During 2021, it was demonstrated that the “cold war” between traditional banks and fintechs has been left behind. Today, alliances and co-operation between these two players abound and they are expected to continue growing. The Central Bank has granted a licence to operate to four digital banks; ie, banks that offer their services 100% through digital platforms that provide a fully digital onboarding experience. The requirements to be met in order to be granted a banking licence and the applicable regulations are the same for traditional and digital banks.

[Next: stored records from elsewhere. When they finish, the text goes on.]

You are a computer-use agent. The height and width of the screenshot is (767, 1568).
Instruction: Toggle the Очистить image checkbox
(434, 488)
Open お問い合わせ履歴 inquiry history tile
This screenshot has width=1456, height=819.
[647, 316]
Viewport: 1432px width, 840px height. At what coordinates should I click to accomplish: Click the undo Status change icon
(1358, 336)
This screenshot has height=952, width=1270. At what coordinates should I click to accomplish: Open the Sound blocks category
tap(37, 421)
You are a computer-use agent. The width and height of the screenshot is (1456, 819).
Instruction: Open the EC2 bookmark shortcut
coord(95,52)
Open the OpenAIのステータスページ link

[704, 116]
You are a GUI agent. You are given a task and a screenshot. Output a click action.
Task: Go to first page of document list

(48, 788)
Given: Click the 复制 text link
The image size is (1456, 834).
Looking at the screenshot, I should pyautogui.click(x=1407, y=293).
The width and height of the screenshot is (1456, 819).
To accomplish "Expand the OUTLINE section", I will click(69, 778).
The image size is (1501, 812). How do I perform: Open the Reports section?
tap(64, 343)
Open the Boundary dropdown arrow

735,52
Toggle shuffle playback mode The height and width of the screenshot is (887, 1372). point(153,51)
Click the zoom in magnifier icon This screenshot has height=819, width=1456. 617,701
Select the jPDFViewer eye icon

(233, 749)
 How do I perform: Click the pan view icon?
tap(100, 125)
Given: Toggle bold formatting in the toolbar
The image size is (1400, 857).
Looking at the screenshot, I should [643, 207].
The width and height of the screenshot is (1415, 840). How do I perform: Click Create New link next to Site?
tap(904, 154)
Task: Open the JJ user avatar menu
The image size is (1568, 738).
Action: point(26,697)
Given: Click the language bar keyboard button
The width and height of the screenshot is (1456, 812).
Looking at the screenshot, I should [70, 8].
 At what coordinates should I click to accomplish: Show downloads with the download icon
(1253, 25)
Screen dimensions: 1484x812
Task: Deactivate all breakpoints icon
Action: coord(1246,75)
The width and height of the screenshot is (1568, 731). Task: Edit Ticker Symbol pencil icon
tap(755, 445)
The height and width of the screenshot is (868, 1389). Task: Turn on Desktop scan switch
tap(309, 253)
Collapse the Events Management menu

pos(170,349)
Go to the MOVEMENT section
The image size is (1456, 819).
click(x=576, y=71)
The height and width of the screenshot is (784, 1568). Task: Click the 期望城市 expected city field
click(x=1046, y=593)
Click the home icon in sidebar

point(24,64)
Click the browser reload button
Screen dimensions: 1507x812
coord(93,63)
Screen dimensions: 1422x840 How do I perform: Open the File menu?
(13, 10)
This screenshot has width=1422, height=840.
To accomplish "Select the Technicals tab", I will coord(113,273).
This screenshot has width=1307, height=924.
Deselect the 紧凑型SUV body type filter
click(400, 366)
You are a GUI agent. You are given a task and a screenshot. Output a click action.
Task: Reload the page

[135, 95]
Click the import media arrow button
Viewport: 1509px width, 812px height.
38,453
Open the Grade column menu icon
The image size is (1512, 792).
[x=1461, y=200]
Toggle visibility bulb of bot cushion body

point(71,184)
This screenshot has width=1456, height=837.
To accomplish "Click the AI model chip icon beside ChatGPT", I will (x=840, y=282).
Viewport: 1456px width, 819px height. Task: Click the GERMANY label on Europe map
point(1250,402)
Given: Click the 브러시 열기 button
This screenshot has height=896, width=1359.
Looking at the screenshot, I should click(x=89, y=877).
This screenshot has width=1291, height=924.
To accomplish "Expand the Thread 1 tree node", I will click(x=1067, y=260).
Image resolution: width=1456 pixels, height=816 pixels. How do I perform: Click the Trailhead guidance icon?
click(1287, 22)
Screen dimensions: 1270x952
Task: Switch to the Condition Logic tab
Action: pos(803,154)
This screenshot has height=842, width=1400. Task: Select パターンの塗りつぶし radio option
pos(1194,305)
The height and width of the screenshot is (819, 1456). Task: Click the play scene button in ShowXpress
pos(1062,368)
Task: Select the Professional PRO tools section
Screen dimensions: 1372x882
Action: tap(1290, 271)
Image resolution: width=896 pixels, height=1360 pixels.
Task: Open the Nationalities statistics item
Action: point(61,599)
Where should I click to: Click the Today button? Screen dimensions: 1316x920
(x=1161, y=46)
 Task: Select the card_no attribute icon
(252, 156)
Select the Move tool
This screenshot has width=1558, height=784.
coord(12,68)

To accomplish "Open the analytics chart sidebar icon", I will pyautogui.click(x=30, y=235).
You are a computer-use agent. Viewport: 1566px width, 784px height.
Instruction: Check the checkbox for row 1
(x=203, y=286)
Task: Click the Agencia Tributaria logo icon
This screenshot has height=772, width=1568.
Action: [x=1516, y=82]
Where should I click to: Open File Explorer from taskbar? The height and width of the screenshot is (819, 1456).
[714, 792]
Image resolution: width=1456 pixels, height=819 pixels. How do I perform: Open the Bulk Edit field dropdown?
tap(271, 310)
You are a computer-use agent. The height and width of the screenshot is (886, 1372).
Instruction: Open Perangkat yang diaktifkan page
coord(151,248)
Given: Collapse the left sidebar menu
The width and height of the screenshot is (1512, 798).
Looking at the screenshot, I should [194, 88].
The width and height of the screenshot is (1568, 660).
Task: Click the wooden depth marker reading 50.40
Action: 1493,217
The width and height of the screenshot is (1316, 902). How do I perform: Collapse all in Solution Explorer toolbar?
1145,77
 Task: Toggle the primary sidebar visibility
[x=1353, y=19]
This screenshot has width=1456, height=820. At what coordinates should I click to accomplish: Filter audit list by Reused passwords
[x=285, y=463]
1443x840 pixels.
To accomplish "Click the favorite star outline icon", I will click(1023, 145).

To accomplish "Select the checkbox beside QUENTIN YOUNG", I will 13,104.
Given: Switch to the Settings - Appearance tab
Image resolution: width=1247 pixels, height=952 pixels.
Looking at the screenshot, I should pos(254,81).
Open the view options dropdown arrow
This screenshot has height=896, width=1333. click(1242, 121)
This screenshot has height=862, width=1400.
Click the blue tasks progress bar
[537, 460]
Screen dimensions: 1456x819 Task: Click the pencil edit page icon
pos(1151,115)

Regulatory challenges for 2022 are still significant. In this vein, the development of open banking, together with regulations aimed at protecting personal data and avoiding cybersecurity risks, is on the agenda. Likewise, it is expected that crypto exchanges be considered reporting parties under the anti-money laundering regime in the near future.
Just as asset securitisation was a boom in the past, asset tokenisation is undoubtedly a trend that is here to stay. The lack of regulation in Argentina, especially with respect to security tokens, is creating legal uncertainty that, in turn, could hinder the development of these activities. It is crucial to establish a regulatory framework in accordance with the proven benefits this alternative is offering to society.
Since the fintech system is very technical and is constantly mutating and advancing – in parallel with technological changes and improvements – the key to creating an efficient regulation is flexibility. In other words, any fintech regulation must be able to adapt to future changes. In order to achieve flexibility, regulatory agencies should work side by side with experts in the field, who must have sufficient knowledge and expertise on the matters being regulated and their expected future developments.
We can certainly expect 2022 to be a year of new fintech regulations that will hopefully help to strengthen the Argentine regulatory landscape and boost the fintech industry’s growth.